**Exercise goal**.
Pull out each line of the records that contains the string "column". Matching is case-sensitive.

Text and element pointing records:
····················
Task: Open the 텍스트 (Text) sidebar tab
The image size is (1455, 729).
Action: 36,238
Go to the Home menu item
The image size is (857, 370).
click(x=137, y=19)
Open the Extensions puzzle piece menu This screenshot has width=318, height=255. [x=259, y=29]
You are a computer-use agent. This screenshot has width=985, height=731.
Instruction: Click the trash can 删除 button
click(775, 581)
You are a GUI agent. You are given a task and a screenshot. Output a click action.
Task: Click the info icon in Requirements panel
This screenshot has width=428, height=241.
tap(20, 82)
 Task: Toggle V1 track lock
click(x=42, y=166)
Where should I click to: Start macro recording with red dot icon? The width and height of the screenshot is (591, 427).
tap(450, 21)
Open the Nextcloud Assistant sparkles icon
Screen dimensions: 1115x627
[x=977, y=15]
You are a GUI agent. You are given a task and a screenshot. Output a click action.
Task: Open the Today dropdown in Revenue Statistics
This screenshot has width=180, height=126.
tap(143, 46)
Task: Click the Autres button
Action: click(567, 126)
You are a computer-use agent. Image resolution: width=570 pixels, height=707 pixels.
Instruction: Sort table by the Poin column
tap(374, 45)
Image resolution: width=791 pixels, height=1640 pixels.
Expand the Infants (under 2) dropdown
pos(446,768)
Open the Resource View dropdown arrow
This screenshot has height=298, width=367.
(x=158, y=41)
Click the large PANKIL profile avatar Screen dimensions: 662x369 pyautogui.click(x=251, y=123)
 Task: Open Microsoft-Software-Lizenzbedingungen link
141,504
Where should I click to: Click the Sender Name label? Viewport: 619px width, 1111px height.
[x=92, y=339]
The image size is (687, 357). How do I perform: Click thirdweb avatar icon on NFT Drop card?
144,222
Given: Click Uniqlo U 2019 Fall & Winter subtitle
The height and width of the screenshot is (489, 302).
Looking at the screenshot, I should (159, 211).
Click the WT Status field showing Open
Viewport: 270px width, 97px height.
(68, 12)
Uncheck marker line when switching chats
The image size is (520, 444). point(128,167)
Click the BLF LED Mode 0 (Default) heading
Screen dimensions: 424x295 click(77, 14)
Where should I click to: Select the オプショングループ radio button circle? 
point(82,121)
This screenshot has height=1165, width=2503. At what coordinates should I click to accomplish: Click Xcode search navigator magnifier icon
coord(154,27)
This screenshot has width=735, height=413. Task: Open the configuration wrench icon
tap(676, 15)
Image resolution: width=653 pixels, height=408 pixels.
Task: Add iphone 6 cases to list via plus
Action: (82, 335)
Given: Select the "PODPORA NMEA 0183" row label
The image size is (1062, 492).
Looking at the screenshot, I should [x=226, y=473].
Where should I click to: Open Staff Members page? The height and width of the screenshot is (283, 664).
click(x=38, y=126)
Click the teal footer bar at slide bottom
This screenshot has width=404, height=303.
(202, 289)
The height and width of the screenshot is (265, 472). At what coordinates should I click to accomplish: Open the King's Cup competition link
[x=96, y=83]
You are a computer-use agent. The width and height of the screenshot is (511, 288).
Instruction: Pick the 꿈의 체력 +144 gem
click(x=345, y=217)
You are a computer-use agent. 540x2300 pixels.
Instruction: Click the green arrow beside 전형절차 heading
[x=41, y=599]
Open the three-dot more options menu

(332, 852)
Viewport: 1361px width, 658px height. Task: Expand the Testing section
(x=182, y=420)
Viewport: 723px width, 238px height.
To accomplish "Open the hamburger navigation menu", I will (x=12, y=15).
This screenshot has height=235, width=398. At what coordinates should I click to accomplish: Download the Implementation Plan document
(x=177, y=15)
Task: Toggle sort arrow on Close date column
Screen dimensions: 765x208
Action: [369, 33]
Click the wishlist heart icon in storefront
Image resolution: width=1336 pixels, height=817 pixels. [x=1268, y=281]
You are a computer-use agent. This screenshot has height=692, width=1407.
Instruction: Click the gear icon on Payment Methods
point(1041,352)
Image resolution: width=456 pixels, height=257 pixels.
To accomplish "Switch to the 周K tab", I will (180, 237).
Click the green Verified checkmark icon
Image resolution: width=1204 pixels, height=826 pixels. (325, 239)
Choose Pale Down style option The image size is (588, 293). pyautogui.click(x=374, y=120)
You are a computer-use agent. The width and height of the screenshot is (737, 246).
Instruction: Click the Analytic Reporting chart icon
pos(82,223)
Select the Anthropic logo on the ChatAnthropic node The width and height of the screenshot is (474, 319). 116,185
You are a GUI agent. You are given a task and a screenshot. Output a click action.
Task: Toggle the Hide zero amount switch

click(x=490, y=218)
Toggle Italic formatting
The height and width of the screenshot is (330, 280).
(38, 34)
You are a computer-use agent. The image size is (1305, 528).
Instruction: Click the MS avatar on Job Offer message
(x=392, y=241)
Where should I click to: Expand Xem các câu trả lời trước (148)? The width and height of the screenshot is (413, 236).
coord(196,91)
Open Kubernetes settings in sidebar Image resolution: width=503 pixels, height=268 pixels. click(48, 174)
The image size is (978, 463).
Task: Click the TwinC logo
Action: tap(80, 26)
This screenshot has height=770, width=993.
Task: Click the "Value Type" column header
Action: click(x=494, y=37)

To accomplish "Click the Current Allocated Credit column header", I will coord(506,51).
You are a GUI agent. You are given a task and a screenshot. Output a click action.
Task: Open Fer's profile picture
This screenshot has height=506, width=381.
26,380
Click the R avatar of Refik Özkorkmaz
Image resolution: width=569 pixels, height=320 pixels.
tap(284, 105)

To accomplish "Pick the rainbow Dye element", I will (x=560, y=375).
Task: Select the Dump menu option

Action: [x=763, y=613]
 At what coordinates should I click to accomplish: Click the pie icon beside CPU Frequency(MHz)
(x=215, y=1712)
····················
**The solution**.
Instruction: Sort table by the Poin column
Task: Toggle sort arrow on Close date column
Task: Click the "Value Type" column header
To accomplish "Click the Current Allocated Credit column header", I will coord(506,51).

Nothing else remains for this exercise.